Notes: Neural Net Learning

CPSC 352 -- Artificial Intelligence
Notes: Machine Learning: Neural Networks

Introduction

In this lecture we consider the basics of machine learning in neural networks.

An Artificial Neuron

Connectionist Learning

Hebbian Learning (1949):

Repeated stimulation between two or more neurons strengthens the connection weights among those neurons. One problem with this model is it had no way to model inhibition between neurons.

Perceptron Learning (1958):

A perceptron is a single-layer network that calculates a linear combination of its inputs and outputs a 1 if the result is greater than some threshold and a -1 if it is not:

Supervised Perceptron Learning

c : learning-rate parameter
d: desired output value
signal() is the perceptron's actual output value, which is always +1 or -1
cases
1. d - signal = 0 ==> do nothing
2. d - signal = +2 ==> increment w_i by 2cx_i
3. d - signal = -2==> decrement w_i by 2cx_i

By repeatedly adjusting weights in this fashion for an entire set of training data, the perceptron will minimize the average error over the entire set.
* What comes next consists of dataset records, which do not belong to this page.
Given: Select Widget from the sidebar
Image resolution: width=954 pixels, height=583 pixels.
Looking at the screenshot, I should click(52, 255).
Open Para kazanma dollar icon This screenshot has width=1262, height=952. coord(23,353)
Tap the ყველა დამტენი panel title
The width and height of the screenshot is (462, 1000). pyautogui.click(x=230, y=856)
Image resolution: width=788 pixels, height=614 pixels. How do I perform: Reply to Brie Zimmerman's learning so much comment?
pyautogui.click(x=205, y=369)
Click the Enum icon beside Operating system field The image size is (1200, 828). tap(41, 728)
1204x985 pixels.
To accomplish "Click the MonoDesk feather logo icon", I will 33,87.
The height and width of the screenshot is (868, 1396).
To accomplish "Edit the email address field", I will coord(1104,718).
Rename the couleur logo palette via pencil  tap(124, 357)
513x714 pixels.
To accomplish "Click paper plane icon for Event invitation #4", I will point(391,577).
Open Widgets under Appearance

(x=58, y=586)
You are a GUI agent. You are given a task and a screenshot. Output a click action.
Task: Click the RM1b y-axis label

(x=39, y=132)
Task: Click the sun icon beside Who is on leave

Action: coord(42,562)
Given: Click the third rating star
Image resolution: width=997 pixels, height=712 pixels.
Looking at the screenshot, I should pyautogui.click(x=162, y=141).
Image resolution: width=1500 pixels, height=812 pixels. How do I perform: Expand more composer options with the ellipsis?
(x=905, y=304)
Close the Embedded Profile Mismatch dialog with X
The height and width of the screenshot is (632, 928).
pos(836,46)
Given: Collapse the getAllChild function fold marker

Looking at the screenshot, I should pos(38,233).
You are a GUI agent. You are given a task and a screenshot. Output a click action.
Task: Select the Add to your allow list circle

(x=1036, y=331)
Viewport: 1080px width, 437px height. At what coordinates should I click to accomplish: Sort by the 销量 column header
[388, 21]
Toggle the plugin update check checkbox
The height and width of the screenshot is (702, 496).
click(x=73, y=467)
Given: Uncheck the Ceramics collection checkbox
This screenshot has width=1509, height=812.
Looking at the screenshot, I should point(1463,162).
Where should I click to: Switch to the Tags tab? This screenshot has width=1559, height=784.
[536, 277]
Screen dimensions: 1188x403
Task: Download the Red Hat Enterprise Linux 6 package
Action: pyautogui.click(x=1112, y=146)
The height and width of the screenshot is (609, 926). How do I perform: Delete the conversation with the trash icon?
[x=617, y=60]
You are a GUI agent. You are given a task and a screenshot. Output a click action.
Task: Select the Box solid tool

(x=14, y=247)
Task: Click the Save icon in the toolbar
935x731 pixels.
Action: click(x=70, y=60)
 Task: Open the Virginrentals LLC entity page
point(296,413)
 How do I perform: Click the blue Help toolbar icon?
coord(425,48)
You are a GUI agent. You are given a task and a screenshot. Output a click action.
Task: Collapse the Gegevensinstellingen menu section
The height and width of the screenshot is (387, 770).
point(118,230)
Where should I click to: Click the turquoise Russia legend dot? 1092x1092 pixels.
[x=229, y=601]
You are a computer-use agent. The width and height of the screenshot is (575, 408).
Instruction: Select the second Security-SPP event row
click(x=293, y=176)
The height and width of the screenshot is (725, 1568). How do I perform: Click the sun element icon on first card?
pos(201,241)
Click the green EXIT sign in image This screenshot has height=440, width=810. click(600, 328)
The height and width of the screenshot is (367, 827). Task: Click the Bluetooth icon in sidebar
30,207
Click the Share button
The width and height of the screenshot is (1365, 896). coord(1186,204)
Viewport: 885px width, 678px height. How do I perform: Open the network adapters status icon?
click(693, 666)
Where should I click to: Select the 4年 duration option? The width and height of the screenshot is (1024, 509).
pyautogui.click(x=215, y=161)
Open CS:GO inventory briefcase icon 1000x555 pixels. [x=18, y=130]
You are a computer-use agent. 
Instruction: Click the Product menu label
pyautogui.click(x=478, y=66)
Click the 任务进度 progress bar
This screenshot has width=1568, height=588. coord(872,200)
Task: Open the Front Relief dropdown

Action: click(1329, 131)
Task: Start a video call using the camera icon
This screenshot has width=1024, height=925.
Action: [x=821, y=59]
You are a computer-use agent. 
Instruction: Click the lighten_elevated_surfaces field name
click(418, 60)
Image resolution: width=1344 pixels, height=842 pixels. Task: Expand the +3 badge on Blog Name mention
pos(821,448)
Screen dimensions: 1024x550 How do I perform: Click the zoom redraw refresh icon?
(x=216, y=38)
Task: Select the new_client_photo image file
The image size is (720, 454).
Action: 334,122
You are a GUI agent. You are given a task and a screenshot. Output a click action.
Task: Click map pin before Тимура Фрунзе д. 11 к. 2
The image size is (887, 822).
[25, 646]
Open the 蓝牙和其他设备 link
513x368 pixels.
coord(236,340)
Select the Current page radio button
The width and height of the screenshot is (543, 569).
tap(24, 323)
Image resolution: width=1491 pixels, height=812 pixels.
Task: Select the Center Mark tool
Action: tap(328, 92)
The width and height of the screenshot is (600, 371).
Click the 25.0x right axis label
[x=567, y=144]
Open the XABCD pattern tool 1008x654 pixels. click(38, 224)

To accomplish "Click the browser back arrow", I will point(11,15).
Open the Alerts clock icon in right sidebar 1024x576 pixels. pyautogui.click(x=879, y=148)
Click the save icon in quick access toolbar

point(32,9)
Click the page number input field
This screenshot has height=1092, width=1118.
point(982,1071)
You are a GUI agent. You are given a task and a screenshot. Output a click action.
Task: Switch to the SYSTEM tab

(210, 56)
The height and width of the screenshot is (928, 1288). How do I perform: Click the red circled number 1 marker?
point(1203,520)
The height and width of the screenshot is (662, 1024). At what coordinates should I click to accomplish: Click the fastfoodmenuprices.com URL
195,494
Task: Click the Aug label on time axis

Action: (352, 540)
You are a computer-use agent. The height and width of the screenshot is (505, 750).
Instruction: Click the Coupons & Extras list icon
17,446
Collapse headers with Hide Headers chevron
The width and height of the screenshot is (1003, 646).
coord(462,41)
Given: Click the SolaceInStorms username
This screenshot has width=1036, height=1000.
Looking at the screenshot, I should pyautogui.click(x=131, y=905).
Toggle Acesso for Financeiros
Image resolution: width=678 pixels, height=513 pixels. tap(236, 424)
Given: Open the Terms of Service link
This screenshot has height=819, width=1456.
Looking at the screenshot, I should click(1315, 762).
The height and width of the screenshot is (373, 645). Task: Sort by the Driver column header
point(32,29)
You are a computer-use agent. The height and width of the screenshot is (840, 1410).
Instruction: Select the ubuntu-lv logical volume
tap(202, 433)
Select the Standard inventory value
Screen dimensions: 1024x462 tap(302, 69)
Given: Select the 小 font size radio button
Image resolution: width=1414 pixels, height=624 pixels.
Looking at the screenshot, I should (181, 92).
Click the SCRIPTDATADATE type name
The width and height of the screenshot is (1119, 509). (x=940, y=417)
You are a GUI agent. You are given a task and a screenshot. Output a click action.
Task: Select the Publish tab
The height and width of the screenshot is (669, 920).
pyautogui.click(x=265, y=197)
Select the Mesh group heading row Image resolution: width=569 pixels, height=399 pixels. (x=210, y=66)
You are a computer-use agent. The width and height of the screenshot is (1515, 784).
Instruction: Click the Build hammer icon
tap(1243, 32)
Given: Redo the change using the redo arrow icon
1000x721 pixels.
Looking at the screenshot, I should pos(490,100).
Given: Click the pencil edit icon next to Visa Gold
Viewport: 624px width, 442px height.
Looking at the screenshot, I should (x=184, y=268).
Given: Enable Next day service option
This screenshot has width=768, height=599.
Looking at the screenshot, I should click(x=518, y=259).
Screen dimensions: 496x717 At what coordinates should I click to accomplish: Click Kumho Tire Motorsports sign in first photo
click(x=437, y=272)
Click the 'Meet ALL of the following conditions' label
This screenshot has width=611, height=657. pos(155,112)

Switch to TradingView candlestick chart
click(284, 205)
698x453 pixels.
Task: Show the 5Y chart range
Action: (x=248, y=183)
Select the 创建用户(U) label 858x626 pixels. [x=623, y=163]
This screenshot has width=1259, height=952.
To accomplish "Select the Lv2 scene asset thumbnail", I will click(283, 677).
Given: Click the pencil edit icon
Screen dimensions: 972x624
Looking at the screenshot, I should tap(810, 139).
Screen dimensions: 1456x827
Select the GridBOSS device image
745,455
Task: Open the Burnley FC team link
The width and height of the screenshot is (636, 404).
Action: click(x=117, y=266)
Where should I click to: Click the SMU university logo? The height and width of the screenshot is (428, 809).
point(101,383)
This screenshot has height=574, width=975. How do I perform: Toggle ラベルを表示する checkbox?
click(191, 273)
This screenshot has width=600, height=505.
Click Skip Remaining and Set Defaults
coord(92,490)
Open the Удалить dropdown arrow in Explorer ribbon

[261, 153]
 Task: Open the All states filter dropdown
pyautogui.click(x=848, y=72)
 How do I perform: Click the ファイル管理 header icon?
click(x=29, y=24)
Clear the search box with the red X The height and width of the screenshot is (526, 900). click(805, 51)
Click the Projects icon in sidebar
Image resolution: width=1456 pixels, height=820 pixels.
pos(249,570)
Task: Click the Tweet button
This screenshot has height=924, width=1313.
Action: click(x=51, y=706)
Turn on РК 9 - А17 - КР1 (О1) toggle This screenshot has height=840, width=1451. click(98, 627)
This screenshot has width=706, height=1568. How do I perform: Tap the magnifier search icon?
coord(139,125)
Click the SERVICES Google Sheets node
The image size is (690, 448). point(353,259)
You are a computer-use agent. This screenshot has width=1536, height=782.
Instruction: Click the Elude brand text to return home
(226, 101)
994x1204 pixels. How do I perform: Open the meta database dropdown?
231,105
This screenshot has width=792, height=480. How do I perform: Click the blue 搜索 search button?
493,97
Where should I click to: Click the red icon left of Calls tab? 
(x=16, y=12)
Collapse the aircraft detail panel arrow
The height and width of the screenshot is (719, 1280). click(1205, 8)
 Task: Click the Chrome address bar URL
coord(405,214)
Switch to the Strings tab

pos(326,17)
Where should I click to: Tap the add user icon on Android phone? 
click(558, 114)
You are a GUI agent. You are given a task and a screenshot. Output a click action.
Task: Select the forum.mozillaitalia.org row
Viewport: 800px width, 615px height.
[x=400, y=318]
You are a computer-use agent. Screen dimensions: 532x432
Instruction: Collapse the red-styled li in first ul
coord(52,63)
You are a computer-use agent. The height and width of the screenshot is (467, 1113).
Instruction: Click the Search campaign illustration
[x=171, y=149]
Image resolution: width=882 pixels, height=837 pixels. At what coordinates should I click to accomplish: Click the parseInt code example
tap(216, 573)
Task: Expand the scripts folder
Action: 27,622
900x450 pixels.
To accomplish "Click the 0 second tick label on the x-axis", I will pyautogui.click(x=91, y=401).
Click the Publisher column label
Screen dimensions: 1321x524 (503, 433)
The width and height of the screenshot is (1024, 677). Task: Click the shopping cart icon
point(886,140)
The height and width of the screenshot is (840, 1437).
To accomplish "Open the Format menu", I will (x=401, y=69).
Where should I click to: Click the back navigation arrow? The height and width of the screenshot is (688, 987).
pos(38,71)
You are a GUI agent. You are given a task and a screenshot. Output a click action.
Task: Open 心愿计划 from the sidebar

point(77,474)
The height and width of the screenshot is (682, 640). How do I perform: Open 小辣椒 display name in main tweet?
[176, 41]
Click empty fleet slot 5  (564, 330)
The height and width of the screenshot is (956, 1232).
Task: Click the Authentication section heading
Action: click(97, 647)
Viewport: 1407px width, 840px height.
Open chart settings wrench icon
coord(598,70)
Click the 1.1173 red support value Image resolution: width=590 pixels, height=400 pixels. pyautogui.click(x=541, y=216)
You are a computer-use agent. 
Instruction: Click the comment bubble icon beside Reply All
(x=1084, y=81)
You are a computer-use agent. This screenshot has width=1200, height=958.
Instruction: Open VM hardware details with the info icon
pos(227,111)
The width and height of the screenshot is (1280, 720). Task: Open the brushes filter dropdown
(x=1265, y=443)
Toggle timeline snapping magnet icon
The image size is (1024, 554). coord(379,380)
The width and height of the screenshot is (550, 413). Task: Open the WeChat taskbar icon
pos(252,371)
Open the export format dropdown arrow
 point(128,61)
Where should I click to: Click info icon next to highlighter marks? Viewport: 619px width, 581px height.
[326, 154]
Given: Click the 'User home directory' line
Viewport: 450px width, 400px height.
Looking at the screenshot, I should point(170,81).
Minsky and Papert (1969) showed that if there is a set of weights that give the correct output for an entire training set, a perceptron will learn it.

Example: Perceptrons can learn models for the following primitive boolean functions: AND, OR, NOT, NAND, NOR. Here's an example for AND:

Limitations of Perceptrons

Minsky and Papert (1969) showed that perceptrons could not model the exclusive-or function, because its outputs are not linearly separable. Two classes of outputs are linearly separable if and only if you can draw a straight line in two dimensions that separates one classification from another.

The Delta Rule (Rumelhart, 1986)

The perceptron activation function is a hard-limiting threshold function. A more general neural network uses a continuous activation function. One popular function is the sigmoidal (s-shaped) function, such as the logistic function:

f(net) = 1/(1 + e^-L*net)

where L is lambda, a parameter for "squashing" the function and net is the output or sum of the weights.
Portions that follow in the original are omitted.